_Source records_
++++++++++++++++++++

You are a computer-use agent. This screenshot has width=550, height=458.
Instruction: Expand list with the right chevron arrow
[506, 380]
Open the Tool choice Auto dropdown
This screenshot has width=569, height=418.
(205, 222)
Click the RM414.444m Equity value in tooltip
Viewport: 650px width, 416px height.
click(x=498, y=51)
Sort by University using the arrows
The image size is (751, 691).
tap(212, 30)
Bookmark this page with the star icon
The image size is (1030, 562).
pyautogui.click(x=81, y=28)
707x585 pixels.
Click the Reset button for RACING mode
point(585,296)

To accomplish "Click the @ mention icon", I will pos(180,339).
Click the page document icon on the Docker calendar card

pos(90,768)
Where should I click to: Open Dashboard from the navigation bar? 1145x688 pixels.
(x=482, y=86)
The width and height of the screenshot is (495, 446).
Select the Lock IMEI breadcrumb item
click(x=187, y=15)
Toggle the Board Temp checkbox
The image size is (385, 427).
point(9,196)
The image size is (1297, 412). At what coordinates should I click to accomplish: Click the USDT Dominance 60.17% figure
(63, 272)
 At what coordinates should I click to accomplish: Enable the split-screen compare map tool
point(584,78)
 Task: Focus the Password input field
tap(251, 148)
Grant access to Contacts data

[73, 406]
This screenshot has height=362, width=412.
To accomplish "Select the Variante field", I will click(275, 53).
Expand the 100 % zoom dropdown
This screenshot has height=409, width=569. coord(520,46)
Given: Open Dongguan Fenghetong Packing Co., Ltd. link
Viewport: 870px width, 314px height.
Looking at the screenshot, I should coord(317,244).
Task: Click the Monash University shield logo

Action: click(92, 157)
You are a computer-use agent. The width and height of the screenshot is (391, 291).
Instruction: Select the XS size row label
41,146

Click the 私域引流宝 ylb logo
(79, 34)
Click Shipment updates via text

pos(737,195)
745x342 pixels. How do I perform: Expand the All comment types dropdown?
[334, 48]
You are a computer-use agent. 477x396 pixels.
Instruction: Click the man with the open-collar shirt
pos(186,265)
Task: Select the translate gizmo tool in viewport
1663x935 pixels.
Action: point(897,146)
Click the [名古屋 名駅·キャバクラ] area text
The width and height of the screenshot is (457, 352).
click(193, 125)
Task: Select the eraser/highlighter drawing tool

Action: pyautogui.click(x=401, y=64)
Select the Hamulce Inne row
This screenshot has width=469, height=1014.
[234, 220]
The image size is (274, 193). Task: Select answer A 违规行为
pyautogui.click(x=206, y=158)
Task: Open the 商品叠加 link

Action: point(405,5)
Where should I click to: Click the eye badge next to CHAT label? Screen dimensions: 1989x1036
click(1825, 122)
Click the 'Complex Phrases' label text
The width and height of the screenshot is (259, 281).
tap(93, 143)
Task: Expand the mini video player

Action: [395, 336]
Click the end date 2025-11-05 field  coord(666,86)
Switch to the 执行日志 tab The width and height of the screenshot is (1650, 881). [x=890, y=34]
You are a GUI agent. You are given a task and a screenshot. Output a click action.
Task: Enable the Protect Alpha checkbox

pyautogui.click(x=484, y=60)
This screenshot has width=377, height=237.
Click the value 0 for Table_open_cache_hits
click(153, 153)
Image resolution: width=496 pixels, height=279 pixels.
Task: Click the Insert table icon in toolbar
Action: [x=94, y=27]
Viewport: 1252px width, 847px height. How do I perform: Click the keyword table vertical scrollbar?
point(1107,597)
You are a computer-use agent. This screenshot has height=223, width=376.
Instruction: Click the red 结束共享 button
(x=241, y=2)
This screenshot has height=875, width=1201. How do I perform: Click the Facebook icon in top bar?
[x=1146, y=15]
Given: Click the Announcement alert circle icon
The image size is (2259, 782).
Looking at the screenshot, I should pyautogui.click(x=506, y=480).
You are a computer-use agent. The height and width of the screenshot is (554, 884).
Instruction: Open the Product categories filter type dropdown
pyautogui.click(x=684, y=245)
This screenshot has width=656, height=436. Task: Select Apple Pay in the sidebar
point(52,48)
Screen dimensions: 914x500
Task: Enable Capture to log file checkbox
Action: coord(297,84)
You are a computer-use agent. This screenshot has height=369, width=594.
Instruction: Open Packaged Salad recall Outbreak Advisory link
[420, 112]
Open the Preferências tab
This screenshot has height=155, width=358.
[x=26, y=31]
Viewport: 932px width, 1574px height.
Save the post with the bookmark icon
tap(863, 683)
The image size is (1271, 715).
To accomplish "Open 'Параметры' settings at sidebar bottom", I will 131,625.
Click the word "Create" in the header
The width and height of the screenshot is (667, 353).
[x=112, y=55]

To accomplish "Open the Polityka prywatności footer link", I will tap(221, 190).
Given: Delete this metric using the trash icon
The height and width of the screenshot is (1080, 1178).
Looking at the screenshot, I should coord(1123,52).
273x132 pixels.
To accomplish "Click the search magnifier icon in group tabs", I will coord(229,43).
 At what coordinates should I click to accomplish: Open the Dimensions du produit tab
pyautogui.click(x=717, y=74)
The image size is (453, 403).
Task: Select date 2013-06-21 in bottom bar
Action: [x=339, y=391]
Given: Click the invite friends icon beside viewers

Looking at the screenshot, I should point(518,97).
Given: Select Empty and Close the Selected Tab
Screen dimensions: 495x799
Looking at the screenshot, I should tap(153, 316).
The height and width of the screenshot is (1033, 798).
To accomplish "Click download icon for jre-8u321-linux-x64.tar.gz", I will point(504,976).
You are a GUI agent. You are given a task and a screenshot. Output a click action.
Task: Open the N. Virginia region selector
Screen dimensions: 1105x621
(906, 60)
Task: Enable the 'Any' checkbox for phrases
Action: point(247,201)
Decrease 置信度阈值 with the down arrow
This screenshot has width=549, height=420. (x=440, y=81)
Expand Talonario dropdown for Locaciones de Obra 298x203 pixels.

++++++++++++++++++++

_Task requirements_
Extract every line from the start of the rows down to and including the line containing "pyautogui.click(x=81, y=28)", reproducing each one unchanged.

_Answer to the problem_
You are a computer-use agent. This screenshot has width=550, height=458.
Instruction: Expand list with the right chevron arrow
[506, 380]
Open the Tool choice Auto dropdown
This screenshot has width=569, height=418.
(205, 222)
Click the RM414.444m Equity value in tooltip
Viewport: 650px width, 416px height.
click(x=498, y=51)
Sort by University using the arrows
The image size is (751, 691).
tap(212, 30)
Bookmark this page with the star icon
The image size is (1030, 562).
pyautogui.click(x=81, y=28)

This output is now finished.